I'm sorry: it just doesn't happen.

But that's the budget hearings. This hearing, on the recent reports on how the SFPD can be turned into an effective 21st century crime fighting force, is much fresher ground. Because to no small extent, nobody knows what the other participants are going to say - or how the public will react to some suggestions. If you want to influence public policy from the back benches, this is your chance. And if you want to learn something about how law enforcement works now and the obstacles to it working better - this is an even bigger chance.

I'm not saying this hearing is more important than the budget hearings - although it could be, over time. I'm saying that if you want to get in on the ground floor rather than jump out of the penthouse, this is the hearing for you.

I'm just saying.

Thursday, Dec. 18, 1 p.m. - City Operations & Neighborhood Services committee

If you have a liquor license transfer request pending, this is the meeting for you: they seem to be clearing out a backlog today. Maybe somebody got back from vacation.

The fun begins after the booze is over (ironically), when Michela Alioto-Pier gets her game on - which is what we satirists call "happy hour." First she (and Jake McGoldrick) have a resolution "urging" the DPW to eliminate the cuts it made to its street sweeping schedule.

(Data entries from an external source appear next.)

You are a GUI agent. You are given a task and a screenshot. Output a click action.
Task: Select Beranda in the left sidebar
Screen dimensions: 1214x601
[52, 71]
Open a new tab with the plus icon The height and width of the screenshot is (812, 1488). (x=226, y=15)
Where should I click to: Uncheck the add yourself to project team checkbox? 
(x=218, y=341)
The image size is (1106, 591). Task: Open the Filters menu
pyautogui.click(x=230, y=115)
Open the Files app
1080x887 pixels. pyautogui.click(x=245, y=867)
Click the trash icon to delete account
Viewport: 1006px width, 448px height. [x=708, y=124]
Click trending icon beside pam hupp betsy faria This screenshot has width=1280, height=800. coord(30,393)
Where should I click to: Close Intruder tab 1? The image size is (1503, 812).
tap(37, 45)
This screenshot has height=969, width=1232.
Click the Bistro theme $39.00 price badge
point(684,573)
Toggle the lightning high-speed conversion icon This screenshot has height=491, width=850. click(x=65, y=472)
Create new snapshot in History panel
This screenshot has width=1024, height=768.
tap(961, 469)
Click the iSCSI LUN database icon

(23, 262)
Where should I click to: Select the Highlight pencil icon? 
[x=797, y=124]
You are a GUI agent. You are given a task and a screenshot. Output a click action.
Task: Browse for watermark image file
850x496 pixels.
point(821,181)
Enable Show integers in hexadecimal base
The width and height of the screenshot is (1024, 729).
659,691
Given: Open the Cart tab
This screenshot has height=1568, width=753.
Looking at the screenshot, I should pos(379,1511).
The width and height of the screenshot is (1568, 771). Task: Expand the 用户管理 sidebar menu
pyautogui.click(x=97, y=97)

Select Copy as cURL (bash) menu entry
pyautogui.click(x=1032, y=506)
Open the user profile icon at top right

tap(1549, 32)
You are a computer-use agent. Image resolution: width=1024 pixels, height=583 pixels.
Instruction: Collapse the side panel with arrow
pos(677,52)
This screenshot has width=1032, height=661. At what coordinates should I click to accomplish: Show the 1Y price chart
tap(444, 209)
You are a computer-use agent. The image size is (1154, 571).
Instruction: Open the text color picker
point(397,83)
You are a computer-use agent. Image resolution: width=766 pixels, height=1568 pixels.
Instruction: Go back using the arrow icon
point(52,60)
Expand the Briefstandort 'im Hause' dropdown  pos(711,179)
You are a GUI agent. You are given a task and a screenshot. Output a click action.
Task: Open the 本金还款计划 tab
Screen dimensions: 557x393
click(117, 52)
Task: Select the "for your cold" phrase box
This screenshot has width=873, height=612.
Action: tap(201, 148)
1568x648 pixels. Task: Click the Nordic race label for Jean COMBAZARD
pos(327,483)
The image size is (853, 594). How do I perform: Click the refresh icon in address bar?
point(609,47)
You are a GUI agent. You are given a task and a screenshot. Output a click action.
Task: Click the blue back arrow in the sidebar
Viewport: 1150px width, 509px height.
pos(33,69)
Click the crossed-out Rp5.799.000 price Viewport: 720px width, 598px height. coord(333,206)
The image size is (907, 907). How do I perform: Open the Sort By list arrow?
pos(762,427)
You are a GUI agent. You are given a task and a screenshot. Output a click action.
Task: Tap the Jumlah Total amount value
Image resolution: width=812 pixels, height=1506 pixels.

Timing is everything in comedy, and what's extra funny about this is that Gavin Newsom required the DPW to make these cuts before there was a real budget crisis; Alioto-Pier and McGoldrick are trying to rescind them now that we have a looming half-billion deficit. I'm having trouble deciding if that's funny like Nichols and May were funny, or if it's funny like Cheech and Chong were funny. The great ones are always so hard to classify.

Next up is Alioto-Pier's resolution supporting the Presidio location of the proposed "Contemporary Art Museum." Alioto-Pier (and the Mayor) apparently belong to the school of thought that says any idea which someone is willing to throw a billion dollars behind must be a good one. To which I can only reply: have you ever lived in this city?

The fact that Don Fisher is willing to pay a billion dollars for contemporary art says nothing about his taste in it, or the appropriateness of the location. But, I know I lost a lot of you at "a billion dollars." Okay, nevermind, we can agree to disagree.

The meeting ends with a hearing on the "General Advertising Sign Program Annual Report," which means it's time to go. You can sit through that if you want.

I'm going to take a walk around the city, taking a fond last look at it before we sell it off as spare parts.